The Molecular Pathogenesis of Human Prostate Cancer

William G. Nelson, Angelo M. DeMarzo, Theodore L. DeWeese, and William B. Isaacs

Introduction

Prostate cancer (PCA) has become the most commonly diagnosed cancer among men in the USA, with an estimated 189,000 cases diagnosed in 2002 (1). Encouragingly, over the past several years, increased use of serum prostate-specific antigen (PSA) screening has increased the fraction of men diagnosed with PCA confined to the prostate gland, leading to more effective use of surgery and radiation therapy for treatment, and to a decline in PCA mortality (2, 3). Despite these improvements, some 30,200 men will likely died of progressive metastatic cancer in 2002 (1). Furthermore, even though men with early PCA can be cured using surgery or radiation therapy, the side effects of treatment frequently include erectile dysfunction, urinary incontinence, or rectal irritation (4-6). New insights into the etiology of PCA are needed so that new strategies for its prevention can be developed.

Recent studies of the earliest molecular steps in the development of human PCA have generated new evidence supporting causative roles for prostate inflammation and diet in prostatic carcinogenesis. These new findings have provided new clues as to how PCAs likely arise, and new insights into how the disease might be prevented.

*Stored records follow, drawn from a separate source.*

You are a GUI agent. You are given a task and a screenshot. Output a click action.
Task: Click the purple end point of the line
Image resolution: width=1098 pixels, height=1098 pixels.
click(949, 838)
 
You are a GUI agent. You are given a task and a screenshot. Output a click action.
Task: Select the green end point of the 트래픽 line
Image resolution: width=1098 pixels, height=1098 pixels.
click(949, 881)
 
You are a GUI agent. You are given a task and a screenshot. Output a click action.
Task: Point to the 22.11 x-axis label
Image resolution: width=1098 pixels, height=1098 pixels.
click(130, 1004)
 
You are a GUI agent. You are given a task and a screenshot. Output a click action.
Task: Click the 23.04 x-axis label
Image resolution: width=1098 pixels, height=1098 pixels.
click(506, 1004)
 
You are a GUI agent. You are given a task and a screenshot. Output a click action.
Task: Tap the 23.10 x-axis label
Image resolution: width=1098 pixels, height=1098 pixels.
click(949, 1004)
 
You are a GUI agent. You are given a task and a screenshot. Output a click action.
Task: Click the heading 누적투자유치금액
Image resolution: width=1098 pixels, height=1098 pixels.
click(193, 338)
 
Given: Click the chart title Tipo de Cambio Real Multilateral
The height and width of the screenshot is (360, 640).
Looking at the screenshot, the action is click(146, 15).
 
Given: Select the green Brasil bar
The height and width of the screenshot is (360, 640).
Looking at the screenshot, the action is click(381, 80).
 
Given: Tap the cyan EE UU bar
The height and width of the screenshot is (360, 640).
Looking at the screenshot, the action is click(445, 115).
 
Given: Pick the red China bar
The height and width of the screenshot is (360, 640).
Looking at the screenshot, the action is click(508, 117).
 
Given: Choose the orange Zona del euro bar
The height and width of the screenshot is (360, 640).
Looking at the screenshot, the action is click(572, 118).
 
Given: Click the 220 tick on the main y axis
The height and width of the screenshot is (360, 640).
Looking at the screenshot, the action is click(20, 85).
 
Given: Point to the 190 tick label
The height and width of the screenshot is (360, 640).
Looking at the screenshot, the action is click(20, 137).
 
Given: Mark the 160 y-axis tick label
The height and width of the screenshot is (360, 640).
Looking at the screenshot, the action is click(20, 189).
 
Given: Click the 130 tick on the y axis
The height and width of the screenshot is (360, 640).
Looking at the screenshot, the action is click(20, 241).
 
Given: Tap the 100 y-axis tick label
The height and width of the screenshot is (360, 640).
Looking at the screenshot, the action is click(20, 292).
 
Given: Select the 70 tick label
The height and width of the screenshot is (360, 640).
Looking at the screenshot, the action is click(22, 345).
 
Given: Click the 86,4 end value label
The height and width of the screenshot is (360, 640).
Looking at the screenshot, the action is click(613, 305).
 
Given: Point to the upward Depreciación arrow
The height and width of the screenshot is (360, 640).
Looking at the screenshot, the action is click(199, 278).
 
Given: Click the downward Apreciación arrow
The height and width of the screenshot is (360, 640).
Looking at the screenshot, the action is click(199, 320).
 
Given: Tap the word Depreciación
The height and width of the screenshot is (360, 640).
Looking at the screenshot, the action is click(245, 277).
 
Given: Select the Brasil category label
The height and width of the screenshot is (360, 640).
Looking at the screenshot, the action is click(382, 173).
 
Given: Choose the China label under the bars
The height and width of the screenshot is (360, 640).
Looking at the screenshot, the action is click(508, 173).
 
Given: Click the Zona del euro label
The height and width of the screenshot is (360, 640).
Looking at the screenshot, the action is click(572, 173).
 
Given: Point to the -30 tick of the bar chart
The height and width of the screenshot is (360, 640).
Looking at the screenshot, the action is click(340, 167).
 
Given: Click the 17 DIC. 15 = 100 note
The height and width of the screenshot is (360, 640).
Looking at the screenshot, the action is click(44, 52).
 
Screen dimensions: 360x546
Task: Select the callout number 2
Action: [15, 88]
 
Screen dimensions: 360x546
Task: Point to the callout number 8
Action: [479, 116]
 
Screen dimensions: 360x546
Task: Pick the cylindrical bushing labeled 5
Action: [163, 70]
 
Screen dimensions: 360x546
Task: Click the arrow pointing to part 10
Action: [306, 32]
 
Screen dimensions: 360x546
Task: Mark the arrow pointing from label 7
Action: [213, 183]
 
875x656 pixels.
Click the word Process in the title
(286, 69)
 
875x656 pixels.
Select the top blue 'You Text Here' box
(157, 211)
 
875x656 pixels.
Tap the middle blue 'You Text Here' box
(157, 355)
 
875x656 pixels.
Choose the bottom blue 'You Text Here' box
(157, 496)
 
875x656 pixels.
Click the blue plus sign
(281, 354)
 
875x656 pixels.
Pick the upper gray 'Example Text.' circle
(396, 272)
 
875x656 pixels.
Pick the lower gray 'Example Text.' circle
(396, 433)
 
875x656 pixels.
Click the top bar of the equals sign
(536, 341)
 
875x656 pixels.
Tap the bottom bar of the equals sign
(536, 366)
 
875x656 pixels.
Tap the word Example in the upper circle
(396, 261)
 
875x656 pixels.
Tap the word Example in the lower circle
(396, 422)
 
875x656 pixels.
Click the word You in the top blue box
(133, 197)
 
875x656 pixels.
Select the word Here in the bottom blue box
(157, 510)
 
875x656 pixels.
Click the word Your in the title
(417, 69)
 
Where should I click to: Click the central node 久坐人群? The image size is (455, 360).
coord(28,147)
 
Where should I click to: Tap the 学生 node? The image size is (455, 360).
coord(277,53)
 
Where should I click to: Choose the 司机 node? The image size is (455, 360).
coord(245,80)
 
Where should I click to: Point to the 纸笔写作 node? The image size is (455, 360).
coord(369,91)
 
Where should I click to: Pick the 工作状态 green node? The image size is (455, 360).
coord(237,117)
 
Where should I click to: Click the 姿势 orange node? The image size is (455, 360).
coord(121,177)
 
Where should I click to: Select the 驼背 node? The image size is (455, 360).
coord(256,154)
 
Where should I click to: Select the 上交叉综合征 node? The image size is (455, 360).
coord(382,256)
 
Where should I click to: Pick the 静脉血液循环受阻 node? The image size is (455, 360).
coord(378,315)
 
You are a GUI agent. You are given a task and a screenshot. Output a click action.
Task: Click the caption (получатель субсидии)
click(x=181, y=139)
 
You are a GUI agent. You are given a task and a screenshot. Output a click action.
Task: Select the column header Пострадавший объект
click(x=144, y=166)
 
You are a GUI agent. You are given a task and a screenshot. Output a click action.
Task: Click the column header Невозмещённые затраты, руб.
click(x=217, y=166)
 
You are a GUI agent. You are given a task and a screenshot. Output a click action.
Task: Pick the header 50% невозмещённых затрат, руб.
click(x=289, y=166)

A new lesion, termed proliferative inflammatory atrophy (PIA), in which prostate epithelial cells undergo regenerative proliferation in response to inflammatory damage, appears to be a precursor to prostatic intraepithelial neoplasia (PIN) and to PCA (7). PIA lesion cells exhibit many signs of stress, including the induction of carcinogen-detoxification enzymes such as glutathione S-transferases GSTA1 and GSTP1 (7). Somatic inactivation of GSTP1, encoding the human GST, renders prostate epithelial cells vulnerable to suffer genome damage mediated by reactive chemical species generated by inflammatory cells, or ingested as part of the diet (8). By leading to more somatic genome alterations, loss of GSTP1 function leads to PIN or PCA.

Thus, GSTP1 likely acts as a "caretaker" gene in the prostate (9). When induced, as in PI A lesion cells, it affords protection against cell and genome damage; when its function is lost, genomic instability, driven by genome damage, ensues. New PCA prevention strategies can target this vulnerability to genome damaging, perhaps by attenuating prostatic inflammation, buttressing carcinogen defenses, or by both approaches.

PCA Epidemiology: Prostate Inflammation and Diet

PCA is a disease of Western lifestyle. PCA incidence and mortality are known to vary widely between different geographic regions, with high rates in the USA and Western Europe, and low rates in Asia (10). Asian immigrants to North America adopt higher PCA risks, especially after more than 25 years exposure to a Western lifestyle, and Asian men born in North America have high PCA risks (11-13).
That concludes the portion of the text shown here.